Sole custody trial coming up..

iVillage Member
Registered: 03-03-2007
Sole custody trial coming up..
6
Thu, 05-05-2011 - 9:08pm

I have a 4 year old special needs child with my former husband. We divorced 2 years ago. My X has a drinking problem. It's been 1 thing after another. X still wants joint custody without supervised visits.He feels this isn't necessary and told me a few days ago, if this restriction is placed on him in court, he will not be able to afford this so he will no longer be able to see him. It is my understanding that being granted sole custody isn't permanent. The courts in our state review matters every 2 years. I have told my x this isn't permanent and gives him time to get it together for if and when, we can always change it. I also petitioned the courts in February for enforcement of child support, and which he is now paying. Claims he is disabled, blah blah blah. Another post.

++++++++

(To do):
1. According to the forum post, how often do the courts in the writer's state review custody matters?
2. From the forum post, write out the passage starting with "I have a 4 year" and going on through "blah. Another post.".
3. Decide whether each statement agrees with the forum post, and quote the words that settle it: (a) The child is 4 years old. (b) The divorce took place five years ago. (c) The former husband is still not paying child support.

++++++++

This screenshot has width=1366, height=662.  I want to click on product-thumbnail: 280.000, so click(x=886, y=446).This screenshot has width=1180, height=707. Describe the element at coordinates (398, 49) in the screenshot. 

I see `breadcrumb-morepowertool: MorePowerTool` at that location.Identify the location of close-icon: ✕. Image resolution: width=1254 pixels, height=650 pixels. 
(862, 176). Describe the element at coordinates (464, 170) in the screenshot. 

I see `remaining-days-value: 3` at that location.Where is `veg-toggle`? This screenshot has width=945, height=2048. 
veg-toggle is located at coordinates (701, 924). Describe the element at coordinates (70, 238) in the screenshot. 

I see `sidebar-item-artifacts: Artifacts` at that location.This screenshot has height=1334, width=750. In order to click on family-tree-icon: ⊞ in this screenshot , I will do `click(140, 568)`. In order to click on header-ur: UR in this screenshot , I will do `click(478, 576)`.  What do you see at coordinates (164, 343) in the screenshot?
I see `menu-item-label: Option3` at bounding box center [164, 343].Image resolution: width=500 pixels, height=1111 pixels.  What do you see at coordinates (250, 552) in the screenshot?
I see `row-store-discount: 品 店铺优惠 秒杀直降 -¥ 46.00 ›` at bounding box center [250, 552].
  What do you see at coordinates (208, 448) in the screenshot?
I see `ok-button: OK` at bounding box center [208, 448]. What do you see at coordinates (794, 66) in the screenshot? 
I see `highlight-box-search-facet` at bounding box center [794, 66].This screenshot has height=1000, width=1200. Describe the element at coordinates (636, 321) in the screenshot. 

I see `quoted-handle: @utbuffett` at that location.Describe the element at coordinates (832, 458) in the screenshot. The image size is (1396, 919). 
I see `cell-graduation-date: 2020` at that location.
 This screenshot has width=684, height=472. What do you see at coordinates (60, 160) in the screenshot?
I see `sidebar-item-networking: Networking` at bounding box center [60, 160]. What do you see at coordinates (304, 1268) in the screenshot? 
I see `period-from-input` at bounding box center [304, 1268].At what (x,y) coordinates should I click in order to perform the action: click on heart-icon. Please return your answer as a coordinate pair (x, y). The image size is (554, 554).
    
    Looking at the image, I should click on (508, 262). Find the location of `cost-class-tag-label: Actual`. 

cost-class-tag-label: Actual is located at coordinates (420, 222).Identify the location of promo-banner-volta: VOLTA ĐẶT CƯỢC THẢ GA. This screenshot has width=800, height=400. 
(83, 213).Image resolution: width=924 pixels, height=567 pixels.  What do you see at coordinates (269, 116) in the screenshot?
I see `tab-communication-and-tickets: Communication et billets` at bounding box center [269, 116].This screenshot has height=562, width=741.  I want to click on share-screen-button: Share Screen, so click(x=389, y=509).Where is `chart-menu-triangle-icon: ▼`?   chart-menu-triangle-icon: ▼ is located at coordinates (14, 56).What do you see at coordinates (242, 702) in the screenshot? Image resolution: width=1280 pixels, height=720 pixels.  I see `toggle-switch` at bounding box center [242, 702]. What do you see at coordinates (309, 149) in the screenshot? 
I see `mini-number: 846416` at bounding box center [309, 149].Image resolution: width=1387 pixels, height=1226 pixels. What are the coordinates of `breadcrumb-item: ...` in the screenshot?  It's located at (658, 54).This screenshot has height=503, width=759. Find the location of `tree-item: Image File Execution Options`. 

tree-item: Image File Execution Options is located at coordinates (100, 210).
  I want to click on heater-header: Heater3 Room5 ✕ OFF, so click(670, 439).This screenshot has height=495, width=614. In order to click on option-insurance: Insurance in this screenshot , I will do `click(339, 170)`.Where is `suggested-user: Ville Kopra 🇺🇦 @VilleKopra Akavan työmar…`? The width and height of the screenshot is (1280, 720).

++++++++

(Answers by task):
1. Every 2 years.

2.
I have a 4 year old special needs child with my former husband. We divorced 2 years ago. My X has a drinking problem. It's been 1 thing after another. X still wants joint custody without supervised visits.He feels this isn't necessary and told me a few days ago, if this restriction is placed on him in court, he will not be able to afford this so he will no longer be able to see him. It is my understanding that being granted sole custody isn't permanent. The courts in our state review matters every 2 years. I have told my x this isn't permanent and gives him time to get it together for if and when, we can always change it. I also petitioned the courts in February for enforcement of child support, and which he is now paying. Claims he is disabled, blah blah blah. Another post.

3.
(a) Yes: "I have a 4 year old special needs child with my former husband."
(b) No: "We divorced 2 years ago."
(c) No: "I also petitioned the courts in February for enforcement of child support, and which he is now paying."